Who Gets to ‘Save Lives’?

CN: ableism and internalised ableism.

Yesterday at work I got to critique an Australian health campaign for its accessibility. The video focused on cervical screening, and ended with ‘It saves lives’, although it doesn’t actually save lives. This made me reflect on how this euphemism is used, and who gets to be labeled as ‘life saving’ in our cultures? 

Medical health professionals are the first to be labelled as ‘saving lives’. It makes sense – doctors literally re-start hearts that stopped beating and prescribe life-sustaining medication. But we also use this phrase for tests, or even when a friend babysits for us. Today I’m proposing to expand your idea of life-saving.

Life isn’t just about staying breathing or having blood pumping through our veins. Despite what medical, ableist TV shows tell us, it also isn’t about being able-bodied, or funciniong in a spcific body shape. Life is about feeling things that make us human, and still want to get up in the morning. It is about grieving the loss of loved ones, or rip in anger and still keeping faith that humans are worth saving. It is living through intergenerational trauma and thriving through hatred, and all the isms around us – sexism, racism, antisemitism, ableism. It is about speaking up, learning, loving and birth and deaths and so much more. 

Because life is about all of those things, our definition of ‘life saving’ should drastically change. I have spend countless hours of my childhood in hospitals – under anesthesia, in rehabilitation, in check ups, in cast building. Despite this, my life wasn’t saved between those cold hospital walls. My mobility was the only focus of the medical health professionals. 

When I was discharged, after the major treatments for my leg were completed, I felt ashamed. I was hiding all the time and felt worried about what people thought when they saw parts of my body. I dealt with shame and stigma in silence, and I judged myself for being me. I craved acceptance from others but I couldn’t give it to myself.
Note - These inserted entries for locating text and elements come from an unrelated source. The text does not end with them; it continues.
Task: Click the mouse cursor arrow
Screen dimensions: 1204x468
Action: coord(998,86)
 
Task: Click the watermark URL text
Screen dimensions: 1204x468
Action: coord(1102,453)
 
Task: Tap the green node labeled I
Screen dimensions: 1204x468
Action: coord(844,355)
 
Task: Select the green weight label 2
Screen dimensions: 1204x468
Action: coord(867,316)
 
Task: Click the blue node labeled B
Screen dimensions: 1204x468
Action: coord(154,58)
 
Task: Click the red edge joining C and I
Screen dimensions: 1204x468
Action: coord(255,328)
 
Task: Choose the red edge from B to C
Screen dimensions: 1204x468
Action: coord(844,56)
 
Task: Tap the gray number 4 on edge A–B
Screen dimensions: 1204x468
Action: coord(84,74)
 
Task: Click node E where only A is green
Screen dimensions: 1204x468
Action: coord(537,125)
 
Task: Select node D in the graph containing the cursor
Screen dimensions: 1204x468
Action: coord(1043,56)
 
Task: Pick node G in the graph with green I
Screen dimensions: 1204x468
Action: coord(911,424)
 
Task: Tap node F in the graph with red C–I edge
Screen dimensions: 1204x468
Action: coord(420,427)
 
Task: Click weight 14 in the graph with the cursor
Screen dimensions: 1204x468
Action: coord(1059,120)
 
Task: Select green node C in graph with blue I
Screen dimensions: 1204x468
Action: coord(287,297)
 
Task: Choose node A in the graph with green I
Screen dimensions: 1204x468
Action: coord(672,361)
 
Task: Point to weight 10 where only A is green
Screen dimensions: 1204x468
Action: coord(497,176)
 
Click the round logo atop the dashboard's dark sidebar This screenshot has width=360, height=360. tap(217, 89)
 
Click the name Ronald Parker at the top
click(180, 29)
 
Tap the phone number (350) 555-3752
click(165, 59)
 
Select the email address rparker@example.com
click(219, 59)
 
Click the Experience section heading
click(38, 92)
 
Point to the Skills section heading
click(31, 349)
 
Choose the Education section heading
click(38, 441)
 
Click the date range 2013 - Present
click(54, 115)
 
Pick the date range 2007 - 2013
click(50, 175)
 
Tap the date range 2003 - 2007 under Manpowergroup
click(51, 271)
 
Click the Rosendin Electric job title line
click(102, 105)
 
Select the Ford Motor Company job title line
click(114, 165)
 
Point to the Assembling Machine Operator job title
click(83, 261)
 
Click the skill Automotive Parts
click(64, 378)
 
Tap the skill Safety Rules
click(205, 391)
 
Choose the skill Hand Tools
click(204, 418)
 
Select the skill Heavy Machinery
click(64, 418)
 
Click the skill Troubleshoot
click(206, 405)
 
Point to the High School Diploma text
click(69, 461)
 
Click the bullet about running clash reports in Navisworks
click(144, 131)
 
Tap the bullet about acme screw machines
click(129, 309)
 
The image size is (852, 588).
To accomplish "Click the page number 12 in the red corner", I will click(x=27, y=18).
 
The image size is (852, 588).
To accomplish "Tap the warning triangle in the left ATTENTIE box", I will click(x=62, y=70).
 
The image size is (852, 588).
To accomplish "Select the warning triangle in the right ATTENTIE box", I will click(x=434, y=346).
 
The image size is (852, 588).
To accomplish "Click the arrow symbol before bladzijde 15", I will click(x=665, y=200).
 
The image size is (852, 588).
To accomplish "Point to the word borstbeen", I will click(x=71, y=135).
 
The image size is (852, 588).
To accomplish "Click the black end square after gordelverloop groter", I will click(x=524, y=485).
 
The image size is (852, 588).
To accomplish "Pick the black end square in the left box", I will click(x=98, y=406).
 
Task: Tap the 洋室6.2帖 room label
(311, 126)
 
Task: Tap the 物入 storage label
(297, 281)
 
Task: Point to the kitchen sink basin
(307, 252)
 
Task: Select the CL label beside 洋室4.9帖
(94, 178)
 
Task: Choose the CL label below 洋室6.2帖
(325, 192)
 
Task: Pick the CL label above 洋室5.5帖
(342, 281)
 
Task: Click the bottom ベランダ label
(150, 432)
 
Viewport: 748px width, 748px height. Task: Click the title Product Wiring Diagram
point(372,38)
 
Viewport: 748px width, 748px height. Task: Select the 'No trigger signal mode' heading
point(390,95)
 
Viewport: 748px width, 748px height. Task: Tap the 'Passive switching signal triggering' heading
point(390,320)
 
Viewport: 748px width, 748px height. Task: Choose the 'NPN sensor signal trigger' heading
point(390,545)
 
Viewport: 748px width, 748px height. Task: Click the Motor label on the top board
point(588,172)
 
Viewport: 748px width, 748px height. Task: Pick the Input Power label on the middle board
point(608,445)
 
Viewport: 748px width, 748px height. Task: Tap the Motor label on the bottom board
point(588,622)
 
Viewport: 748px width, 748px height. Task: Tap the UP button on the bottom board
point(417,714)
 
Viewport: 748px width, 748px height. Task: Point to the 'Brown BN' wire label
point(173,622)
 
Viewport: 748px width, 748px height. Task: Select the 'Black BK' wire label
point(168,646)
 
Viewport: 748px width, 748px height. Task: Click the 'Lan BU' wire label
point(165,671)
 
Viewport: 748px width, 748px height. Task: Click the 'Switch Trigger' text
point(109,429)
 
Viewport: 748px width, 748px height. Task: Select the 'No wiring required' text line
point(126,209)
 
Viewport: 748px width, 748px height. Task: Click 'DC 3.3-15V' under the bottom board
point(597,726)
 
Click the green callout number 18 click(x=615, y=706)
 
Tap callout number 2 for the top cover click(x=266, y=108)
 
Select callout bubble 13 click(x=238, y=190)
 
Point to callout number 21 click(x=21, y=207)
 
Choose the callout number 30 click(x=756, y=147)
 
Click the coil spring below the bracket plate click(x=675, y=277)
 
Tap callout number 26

Only when I started reading and listening to the stories of others like me, was when I could feel all the feelings, thrive inside my body, and feel truly and fully alive. My life was saved by Laura Hershey, Vassar Miller, Carly Findlay, Imani Barbarin, Eliza Hull, and other disabled creators and activists. Their stories and words was what allowed me to live in this body without shame, acknowledge the pain, and find a home in the world. Their poems, books, articles, songs and sentences have helped me finally embody an essential truth – that I am enough.

Of course we need blood in our veins and oxygen in our brains to function, but none of that would matter without stories, feelings, aches, joys and pleasures. Regardless of what our bodies look or feel like, connecting with other humans and feeling good about ourselves is what makes life worth living. Knowing that we belong, that we are accepted, celebrated and loved, is living. Helping any person to feel a little more safe, a little more loved or a little more whole, is saving a life. And as the Bible says, saving one life is like saving a whole world.

Stories save lives. [Image description: a children’s section of a library. Bookshelves are filled with colourful books and behind them a bright orange wall is panted with a tree, flowers, starts and birds. By the bookcase stands a colourful armchair.]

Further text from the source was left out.